▸ **Data shown**:
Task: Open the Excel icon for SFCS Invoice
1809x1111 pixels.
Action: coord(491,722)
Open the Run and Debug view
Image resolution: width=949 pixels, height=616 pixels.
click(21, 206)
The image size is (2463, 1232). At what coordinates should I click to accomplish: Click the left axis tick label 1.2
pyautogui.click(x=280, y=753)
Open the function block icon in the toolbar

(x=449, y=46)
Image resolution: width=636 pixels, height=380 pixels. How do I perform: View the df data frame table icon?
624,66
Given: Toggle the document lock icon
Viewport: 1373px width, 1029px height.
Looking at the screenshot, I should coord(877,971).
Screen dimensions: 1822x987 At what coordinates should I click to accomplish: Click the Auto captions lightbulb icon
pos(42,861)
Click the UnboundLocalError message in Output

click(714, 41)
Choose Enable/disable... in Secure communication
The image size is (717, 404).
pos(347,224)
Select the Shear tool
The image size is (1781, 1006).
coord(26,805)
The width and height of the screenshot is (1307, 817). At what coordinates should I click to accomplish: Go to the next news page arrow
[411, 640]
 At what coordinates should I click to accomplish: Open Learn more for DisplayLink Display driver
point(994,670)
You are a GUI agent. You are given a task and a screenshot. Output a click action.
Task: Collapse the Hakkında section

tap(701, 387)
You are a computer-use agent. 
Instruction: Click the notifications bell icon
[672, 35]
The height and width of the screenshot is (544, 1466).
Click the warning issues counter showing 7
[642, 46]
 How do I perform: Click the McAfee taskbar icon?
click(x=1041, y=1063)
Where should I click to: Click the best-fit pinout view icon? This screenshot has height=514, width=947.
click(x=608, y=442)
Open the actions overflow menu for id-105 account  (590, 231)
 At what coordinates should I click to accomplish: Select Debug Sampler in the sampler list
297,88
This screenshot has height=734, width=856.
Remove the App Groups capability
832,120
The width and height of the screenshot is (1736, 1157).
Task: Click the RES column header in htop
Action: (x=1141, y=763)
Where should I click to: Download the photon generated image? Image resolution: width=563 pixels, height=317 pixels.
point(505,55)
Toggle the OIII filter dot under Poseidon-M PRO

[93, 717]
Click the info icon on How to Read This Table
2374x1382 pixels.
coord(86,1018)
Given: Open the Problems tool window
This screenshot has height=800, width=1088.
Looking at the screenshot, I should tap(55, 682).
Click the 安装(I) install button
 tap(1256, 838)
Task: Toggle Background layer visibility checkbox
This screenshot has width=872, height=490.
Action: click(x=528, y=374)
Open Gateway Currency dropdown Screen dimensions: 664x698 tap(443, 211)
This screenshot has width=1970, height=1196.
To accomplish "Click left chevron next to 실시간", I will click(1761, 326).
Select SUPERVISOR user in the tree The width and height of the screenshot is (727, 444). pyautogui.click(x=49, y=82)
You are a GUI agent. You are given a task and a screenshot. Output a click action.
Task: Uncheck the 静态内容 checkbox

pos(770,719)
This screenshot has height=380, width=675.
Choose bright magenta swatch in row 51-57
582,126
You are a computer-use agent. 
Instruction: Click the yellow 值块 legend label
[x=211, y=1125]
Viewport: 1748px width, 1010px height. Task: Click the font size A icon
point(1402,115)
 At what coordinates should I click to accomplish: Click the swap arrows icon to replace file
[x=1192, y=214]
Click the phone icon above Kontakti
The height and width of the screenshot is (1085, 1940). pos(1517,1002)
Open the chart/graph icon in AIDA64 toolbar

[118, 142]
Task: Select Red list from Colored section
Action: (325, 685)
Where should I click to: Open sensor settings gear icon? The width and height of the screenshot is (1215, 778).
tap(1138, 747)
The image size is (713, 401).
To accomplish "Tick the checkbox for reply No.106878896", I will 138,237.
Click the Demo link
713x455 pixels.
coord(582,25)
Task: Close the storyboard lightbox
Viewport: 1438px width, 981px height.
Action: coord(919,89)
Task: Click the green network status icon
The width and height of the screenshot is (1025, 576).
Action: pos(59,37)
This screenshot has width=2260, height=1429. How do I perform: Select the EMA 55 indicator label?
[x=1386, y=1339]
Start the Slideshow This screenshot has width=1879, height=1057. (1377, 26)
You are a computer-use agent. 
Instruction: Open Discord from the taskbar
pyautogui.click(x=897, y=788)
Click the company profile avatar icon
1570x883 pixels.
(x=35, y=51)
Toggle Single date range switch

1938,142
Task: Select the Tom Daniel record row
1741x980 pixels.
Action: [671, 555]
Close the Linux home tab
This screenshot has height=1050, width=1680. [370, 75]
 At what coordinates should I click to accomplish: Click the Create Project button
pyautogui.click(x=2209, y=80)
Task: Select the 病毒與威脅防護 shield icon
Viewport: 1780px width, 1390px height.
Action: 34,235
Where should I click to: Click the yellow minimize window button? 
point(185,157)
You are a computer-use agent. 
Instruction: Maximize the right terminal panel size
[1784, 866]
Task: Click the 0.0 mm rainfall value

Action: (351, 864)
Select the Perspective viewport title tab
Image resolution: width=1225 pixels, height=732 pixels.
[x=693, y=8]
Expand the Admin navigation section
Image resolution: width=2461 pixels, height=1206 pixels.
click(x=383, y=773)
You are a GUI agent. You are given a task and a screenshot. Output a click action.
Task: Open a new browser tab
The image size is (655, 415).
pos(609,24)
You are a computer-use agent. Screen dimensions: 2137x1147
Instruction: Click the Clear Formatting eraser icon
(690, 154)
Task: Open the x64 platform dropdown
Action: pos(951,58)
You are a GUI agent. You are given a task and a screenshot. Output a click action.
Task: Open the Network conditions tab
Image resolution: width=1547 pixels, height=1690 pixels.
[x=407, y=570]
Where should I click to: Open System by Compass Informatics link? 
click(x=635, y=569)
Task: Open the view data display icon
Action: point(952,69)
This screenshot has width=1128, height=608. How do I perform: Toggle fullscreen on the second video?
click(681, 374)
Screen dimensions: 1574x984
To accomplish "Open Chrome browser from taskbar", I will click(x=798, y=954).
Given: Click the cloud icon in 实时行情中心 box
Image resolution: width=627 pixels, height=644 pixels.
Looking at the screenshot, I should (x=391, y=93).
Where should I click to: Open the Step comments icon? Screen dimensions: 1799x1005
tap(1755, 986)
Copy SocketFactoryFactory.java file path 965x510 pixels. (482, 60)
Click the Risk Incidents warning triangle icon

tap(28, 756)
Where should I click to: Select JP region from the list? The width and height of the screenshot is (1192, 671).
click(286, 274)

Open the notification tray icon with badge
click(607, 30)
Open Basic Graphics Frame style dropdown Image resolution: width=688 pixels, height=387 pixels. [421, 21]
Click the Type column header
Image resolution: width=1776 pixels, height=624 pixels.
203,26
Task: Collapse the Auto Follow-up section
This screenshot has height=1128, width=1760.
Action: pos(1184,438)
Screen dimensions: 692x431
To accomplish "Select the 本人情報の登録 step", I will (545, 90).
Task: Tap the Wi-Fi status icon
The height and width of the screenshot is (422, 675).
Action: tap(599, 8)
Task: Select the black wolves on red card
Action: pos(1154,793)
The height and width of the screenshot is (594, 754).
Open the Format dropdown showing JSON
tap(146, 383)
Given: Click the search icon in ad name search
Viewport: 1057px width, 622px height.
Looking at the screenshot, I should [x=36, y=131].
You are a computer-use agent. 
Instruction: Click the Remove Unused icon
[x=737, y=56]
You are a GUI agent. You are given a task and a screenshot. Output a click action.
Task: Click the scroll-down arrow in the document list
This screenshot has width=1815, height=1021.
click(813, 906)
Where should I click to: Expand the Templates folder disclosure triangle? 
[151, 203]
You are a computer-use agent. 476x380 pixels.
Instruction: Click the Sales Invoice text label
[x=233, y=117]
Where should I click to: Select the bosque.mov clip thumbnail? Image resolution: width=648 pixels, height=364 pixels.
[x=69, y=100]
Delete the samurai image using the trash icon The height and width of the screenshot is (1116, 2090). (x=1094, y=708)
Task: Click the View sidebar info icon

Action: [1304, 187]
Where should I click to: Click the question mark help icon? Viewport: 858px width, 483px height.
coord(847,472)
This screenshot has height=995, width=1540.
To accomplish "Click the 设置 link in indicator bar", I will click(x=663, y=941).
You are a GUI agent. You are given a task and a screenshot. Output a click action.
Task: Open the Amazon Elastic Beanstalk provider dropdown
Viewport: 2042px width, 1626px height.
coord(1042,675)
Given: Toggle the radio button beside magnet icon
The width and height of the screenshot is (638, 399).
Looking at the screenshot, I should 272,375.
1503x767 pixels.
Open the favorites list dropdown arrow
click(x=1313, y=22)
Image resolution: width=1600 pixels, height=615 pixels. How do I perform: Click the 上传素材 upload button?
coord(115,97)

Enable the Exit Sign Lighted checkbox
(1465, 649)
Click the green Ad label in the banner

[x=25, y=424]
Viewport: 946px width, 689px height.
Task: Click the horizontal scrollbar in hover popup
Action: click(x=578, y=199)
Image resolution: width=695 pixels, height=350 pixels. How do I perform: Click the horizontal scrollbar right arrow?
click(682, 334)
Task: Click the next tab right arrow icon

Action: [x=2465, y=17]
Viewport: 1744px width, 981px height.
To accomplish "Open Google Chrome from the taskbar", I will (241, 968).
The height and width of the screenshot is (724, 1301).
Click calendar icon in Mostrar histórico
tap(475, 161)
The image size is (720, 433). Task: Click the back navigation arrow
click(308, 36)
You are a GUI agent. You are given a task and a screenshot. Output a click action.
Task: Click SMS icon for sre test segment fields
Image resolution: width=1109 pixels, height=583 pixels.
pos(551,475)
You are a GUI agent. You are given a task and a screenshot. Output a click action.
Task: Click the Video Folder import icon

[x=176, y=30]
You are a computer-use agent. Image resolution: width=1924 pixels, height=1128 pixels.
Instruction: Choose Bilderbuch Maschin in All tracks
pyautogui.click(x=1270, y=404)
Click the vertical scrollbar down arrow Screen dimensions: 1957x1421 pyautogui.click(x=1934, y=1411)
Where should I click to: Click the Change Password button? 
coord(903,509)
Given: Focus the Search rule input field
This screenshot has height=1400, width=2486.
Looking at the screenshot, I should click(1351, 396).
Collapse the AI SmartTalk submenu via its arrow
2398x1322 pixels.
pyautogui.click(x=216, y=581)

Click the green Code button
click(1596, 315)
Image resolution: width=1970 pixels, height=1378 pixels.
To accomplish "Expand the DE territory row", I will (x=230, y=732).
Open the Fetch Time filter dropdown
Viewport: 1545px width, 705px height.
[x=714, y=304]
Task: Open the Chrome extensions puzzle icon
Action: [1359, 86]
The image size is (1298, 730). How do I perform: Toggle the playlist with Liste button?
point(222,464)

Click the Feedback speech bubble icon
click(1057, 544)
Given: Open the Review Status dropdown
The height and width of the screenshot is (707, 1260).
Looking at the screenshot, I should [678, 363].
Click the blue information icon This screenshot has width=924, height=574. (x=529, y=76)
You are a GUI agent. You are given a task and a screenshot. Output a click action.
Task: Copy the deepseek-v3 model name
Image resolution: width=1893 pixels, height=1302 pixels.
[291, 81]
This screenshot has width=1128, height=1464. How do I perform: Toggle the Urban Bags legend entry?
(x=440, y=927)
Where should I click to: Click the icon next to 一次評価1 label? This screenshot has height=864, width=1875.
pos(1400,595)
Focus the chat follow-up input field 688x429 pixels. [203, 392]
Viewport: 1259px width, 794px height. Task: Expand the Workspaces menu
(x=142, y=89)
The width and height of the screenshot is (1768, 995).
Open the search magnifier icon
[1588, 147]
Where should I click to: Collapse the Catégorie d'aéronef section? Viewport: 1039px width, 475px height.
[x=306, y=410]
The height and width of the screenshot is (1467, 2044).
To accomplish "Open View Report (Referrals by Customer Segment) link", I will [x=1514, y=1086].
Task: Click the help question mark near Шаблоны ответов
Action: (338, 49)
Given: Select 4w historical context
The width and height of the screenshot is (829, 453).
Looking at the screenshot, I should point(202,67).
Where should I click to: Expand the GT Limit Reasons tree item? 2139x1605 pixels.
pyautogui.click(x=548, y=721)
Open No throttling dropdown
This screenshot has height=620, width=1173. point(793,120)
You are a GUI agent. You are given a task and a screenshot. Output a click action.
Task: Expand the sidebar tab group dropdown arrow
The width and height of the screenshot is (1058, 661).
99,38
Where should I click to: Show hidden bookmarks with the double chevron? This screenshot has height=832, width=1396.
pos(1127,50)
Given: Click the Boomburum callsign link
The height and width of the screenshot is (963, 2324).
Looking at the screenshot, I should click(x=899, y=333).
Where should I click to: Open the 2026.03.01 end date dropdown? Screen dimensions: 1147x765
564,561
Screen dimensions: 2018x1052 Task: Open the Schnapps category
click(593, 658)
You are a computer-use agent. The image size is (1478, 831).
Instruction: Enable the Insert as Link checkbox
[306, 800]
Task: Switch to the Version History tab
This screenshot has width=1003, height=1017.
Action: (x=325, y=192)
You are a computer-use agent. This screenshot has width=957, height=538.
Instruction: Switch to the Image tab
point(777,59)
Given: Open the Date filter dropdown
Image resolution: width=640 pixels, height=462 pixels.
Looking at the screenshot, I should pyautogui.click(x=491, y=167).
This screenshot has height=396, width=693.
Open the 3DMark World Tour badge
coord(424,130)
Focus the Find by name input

▸ **What you are asked to do**:
From the material above, copy exactly the lines between the line holding "Where should I click to: Click the icon" and the line holding "You are a computer-use agent. The", inclusive, and only those.

▸ **Response to the task**:
Where should I click to: Click the icon next to 一次評価1 label? This screenshot has height=864, width=1875.
pos(1400,595)
Focus the chat follow-up input field 688x429 pixels. [203, 392]
Viewport: 1259px width, 794px height. Task: Expand the Workspaces menu
(x=142, y=89)
The width and height of the screenshot is (1768, 995).
Open the search magnifier icon
[1588, 147]
Where should I click to: Collapse the Catégorie d'aéronef section? Viewport: 1039px width, 475px height.
[x=306, y=410]
The height and width of the screenshot is (1467, 2044).
To accomplish "Open View Report (Referrals by Customer Segment) link", I will [x=1514, y=1086].
Task: Click the help question mark near Шаблоны ответов
Action: (338, 49)
Given: Select 4w historical context
The width and height of the screenshot is (829, 453).
Looking at the screenshot, I should point(202,67).
Where should I click to: Expand the GT Limit Reasons tree item? 2139x1605 pixels.
pyautogui.click(x=548, y=721)
Open No throttling dropdown
This screenshot has height=620, width=1173. point(793,120)
You are a GUI agent. You are given a task and a screenshot. Output a click action.
Task: Expand the sidebar tab group dropdown arrow
The width and height of the screenshot is (1058, 661).
99,38
Where should I click to: Show hidden bookmarks with the double chevron? This screenshot has height=832, width=1396.
pos(1127,50)
Given: Click the Boomburum callsign link
The height and width of the screenshot is (963, 2324).
Looking at the screenshot, I should click(x=899, y=333).
Where should I click to: Open the 2026.03.01 end date dropdown? Screen dimensions: 1147x765
564,561
Screen dimensions: 2018x1052 Task: Open the Schnapps category
click(593, 658)
You are a computer-use agent. The image size is (1478, 831).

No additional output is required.